→ Stored records:
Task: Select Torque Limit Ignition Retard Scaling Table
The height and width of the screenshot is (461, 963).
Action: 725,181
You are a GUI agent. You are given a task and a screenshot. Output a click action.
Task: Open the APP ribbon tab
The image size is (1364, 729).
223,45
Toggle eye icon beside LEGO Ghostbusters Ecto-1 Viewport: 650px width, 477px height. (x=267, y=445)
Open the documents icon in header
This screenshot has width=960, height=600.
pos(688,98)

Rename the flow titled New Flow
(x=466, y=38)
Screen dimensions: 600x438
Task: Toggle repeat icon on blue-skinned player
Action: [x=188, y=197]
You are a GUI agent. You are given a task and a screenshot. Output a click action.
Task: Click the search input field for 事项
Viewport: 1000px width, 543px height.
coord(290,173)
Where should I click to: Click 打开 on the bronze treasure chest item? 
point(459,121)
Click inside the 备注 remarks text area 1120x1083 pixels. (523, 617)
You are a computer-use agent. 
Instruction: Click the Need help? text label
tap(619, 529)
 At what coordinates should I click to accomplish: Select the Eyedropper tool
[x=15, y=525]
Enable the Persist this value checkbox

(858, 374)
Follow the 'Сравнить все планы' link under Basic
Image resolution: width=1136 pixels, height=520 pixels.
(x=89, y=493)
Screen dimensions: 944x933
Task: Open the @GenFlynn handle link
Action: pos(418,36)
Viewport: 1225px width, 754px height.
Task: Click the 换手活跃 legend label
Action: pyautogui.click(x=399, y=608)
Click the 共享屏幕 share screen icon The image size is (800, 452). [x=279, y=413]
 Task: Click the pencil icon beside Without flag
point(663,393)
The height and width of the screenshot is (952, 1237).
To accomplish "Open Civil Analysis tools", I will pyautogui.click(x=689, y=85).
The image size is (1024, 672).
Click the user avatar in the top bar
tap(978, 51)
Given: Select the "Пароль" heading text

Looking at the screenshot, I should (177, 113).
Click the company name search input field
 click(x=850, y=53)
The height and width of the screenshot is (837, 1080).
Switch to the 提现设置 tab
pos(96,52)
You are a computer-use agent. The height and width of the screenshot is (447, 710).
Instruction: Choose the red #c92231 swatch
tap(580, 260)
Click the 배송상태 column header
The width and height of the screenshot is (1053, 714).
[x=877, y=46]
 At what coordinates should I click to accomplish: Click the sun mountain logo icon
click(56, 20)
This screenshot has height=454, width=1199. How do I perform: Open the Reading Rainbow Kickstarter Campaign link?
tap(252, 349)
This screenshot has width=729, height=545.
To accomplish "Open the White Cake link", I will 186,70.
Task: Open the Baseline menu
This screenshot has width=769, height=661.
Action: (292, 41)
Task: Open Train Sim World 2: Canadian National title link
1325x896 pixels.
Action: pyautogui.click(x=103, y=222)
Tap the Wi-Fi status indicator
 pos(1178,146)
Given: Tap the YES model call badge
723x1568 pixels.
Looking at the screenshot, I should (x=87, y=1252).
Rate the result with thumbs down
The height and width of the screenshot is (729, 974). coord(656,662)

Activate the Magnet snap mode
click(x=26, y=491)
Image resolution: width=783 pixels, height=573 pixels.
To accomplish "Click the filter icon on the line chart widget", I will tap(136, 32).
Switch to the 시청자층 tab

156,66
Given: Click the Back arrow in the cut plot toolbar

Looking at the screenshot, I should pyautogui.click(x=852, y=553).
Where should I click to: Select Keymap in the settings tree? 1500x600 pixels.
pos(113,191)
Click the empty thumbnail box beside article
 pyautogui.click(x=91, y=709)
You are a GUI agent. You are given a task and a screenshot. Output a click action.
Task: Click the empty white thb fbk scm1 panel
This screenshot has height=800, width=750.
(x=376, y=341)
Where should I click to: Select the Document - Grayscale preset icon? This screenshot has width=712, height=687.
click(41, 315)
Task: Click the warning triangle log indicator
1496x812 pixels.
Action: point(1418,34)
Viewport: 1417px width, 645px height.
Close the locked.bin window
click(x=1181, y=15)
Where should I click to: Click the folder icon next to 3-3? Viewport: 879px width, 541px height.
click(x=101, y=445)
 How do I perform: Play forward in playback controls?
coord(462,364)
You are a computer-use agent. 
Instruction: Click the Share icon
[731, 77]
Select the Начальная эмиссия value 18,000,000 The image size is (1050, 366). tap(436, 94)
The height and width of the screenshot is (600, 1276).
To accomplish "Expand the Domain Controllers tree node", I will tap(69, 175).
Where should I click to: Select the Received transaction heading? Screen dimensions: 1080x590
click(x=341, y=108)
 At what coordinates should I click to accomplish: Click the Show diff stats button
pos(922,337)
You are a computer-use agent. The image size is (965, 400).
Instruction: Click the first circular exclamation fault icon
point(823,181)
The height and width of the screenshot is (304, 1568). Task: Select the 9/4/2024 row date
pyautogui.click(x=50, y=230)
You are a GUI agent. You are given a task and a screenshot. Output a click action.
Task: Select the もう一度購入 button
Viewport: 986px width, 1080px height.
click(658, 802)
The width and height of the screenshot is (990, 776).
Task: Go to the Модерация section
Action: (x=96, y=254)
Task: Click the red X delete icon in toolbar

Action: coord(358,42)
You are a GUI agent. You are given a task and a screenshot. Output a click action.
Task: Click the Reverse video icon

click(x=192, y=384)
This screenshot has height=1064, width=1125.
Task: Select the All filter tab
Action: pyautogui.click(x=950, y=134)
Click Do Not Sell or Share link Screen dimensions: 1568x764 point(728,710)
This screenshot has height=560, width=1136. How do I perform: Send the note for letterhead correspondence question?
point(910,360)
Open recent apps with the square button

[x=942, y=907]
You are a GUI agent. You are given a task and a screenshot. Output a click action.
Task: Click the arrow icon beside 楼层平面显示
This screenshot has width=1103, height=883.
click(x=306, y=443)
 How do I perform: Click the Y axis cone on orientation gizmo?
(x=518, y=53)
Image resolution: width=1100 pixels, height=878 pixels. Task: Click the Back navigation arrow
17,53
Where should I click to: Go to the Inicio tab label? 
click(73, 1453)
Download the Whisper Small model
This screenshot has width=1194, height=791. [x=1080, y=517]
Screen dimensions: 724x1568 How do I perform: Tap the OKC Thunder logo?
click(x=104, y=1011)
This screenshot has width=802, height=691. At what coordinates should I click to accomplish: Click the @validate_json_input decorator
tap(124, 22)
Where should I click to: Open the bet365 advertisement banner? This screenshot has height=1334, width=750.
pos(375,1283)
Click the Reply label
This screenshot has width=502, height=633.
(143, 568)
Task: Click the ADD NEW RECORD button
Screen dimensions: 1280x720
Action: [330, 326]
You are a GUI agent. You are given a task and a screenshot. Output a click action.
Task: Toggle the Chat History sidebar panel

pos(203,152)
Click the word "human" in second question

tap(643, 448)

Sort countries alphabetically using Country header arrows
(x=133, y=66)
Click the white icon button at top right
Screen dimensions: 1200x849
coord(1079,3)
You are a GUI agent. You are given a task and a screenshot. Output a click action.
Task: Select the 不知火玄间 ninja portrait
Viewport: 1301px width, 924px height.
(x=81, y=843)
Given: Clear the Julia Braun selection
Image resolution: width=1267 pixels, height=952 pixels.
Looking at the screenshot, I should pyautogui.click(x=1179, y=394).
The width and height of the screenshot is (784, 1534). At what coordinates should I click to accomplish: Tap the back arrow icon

→ ASSIGNMENT: Each record above, from first to last, should be written out again exactly.

→ COMPLETED TASK:
Task: Select Torque Limit Ignition Retard Scaling Table
The height and width of the screenshot is (461, 963).
Action: 725,181
You are a GUI agent. You are given a task and a screenshot. Output a click action.
Task: Open the APP ribbon tab
The image size is (1364, 729).
223,45
Toggle eye icon beside LEGO Ghostbusters Ecto-1 Viewport: 650px width, 477px height. (x=267, y=445)
Open the documents icon in header
This screenshot has width=960, height=600.
pos(688,98)

Rename the flow titled New Flow
(x=466, y=38)
Screen dimensions: 600x438
Task: Toggle repeat icon on blue-skinned player
Action: [x=188, y=197]
You are a GUI agent. You are given a task and a screenshot. Output a click action.
Task: Click the search input field for 事项
Viewport: 1000px width, 543px height.
coord(290,173)
Where should I click to: Click 打开 on the bronze treasure chest item? 
point(459,121)
Click inside the 备注 remarks text area 1120x1083 pixels. (523, 617)
You are a computer-use agent. 
Instruction: Click the Need help? text label
tap(619, 529)
 At what coordinates should I click to accomplish: Select the Eyedropper tool
[x=15, y=525]
Enable the Persist this value checkbox

(858, 374)
Follow the 'Сравнить все планы' link under Basic
Image resolution: width=1136 pixels, height=520 pixels.
(x=89, y=493)
Screen dimensions: 944x933
Task: Open the @GenFlynn handle link
Action: pos(418,36)
Viewport: 1225px width, 754px height.
Task: Click the 换手活跃 legend label
Action: pyautogui.click(x=399, y=608)
Click the 共享屏幕 share screen icon The image size is (800, 452). [x=279, y=413]
 Task: Click the pencil icon beside Without flag
point(663,393)
The height and width of the screenshot is (952, 1237).
To accomplish "Open Civil Analysis tools", I will pyautogui.click(x=689, y=85).
The image size is (1024, 672).
Click the user avatar in the top bar
tap(978, 51)
Given: Select the "Пароль" heading text

Looking at the screenshot, I should (177, 113).
Click the company name search input field
 click(x=850, y=53)
The height and width of the screenshot is (837, 1080).
Switch to the 提现设置 tab
pos(96,52)
You are a computer-use agent. The height and width of the screenshot is (447, 710).
Instruction: Choose the red #c92231 swatch
tap(580, 260)
Click the 배송상태 column header
The width and height of the screenshot is (1053, 714).
[x=877, y=46]
 At what coordinates should I click to accomplish: Click the sun mountain logo icon
click(56, 20)
This screenshot has height=454, width=1199. How do I perform: Open the Reading Rainbow Kickstarter Campaign link?
tap(252, 349)
This screenshot has width=729, height=545.
To accomplish "Open the White Cake link", I will 186,70.
Task: Open the Baseline menu
This screenshot has width=769, height=661.
Action: (292, 41)
Task: Open Train Sim World 2: Canadian National title link
1325x896 pixels.
Action: pyautogui.click(x=103, y=222)
Tap the Wi-Fi status indicator
 pos(1178,146)
Given: Tap the YES model call badge
723x1568 pixels.
Looking at the screenshot, I should (x=87, y=1252).
Rate the result with thumbs down
The height and width of the screenshot is (729, 974). coord(656,662)

Activate the Magnet snap mode
click(x=26, y=491)
Image resolution: width=783 pixels, height=573 pixels.
To accomplish "Click the filter icon on the line chart widget", I will tap(136, 32).
Switch to the 시청자층 tab

156,66
Given: Click the Back arrow in the cut plot toolbar

Looking at the screenshot, I should pyautogui.click(x=852, y=553).
Where should I click to: Select Keymap in the settings tree? 1500x600 pixels.
pos(113,191)
Click the empty thumbnail box beside article
 pyautogui.click(x=91, y=709)
You are a GUI agent. You are given a task and a screenshot. Output a click action.
Task: Click the empty white thb fbk scm1 panel
This screenshot has height=800, width=750.
(x=376, y=341)
Where should I click to: Select the Document - Grayscale preset icon? This screenshot has width=712, height=687.
click(41, 315)
Task: Click the warning triangle log indicator
1496x812 pixels.
Action: point(1418,34)
Viewport: 1417px width, 645px height.
Close the locked.bin window
click(x=1181, y=15)
Where should I click to: Click the folder icon next to 3-3? Viewport: 879px width, 541px height.
click(x=101, y=445)
 How do I perform: Play forward in playback controls?
coord(462,364)
You are a computer-use agent. 
Instruction: Click the Share icon
[731, 77]
Select the Начальная эмиссия value 18,000,000 The image size is (1050, 366). tap(436, 94)
The height and width of the screenshot is (600, 1276).
To accomplish "Expand the Domain Controllers tree node", I will tap(69, 175).
Where should I click to: Select the Received transaction heading? Screen dimensions: 1080x590
click(x=341, y=108)
 At what coordinates should I click to accomplish: Click the Show diff stats button
pos(922,337)
You are a computer-use agent. The image size is (965, 400).
Instruction: Click the first circular exclamation fault icon
point(823,181)
The height and width of the screenshot is (304, 1568). Task: Select the 9/4/2024 row date
pyautogui.click(x=50, y=230)
You are a GUI agent. You are given a task and a screenshot. Output a click action.
Task: Select the もう一度購入 button
Viewport: 986px width, 1080px height.
click(658, 802)
The width and height of the screenshot is (990, 776).
Task: Go to the Модерация section
Action: (x=96, y=254)
Task: Click the red X delete icon in toolbar

Action: coord(358,42)
You are a GUI agent. You are given a task and a screenshot. Output a click action.
Task: Click the Reverse video icon

click(x=192, y=384)
This screenshot has height=1064, width=1125.
Task: Select the All filter tab
Action: pyautogui.click(x=950, y=134)
Click Do Not Sell or Share link Screen dimensions: 1568x764 point(728,710)
This screenshot has height=560, width=1136. How do I perform: Send the note for letterhead correspondence question?
point(910,360)
Open recent apps with the square button

[x=942, y=907]
You are a GUI agent. You are given a task and a screenshot. Output a click action.
Task: Click the arrow icon beside 楼层平面显示
This screenshot has width=1103, height=883.
click(x=306, y=443)
 How do I perform: Click the Y axis cone on orientation gizmo?
(x=518, y=53)
Image resolution: width=1100 pixels, height=878 pixels. Task: Click the Back navigation arrow
17,53
Where should I click to: Go to the Inicio tab label? 
click(73, 1453)
Download the Whisper Small model
This screenshot has width=1194, height=791. [x=1080, y=517]
Screen dimensions: 724x1568 How do I perform: Tap the OKC Thunder logo?
click(x=104, y=1011)
This screenshot has width=802, height=691. At what coordinates should I click to accomplish: Click the @validate_json_input decorator
tap(124, 22)
Where should I click to: Open the bet365 advertisement banner? This screenshot has height=1334, width=750.
pos(375,1283)
Click the Reply label
This screenshot has width=502, height=633.
(143, 568)
Task: Click the ADD NEW RECORD button
Screen dimensions: 1280x720
Action: [330, 326]
You are a GUI agent. You are given a task and a screenshot. Output a click action.
Task: Toggle the Chat History sidebar panel

pos(203,152)
Click the word "human" in second question

tap(643, 448)

Sort countries alphabetically using Country header arrows
(x=133, y=66)
Click the white icon button at top right
Screen dimensions: 1200x849
coord(1079,3)
You are a GUI agent. You are given a task and a screenshot. Output a click action.
Task: Select the 不知火玄间 ninja portrait
Viewport: 1301px width, 924px height.
(x=81, y=843)
Given: Clear the Julia Braun selection
Image resolution: width=1267 pixels, height=952 pixels.
Looking at the screenshot, I should pyautogui.click(x=1179, y=394).
The width and height of the screenshot is (784, 1534). At what coordinates should I click to accomplish: Tap the back arrow icon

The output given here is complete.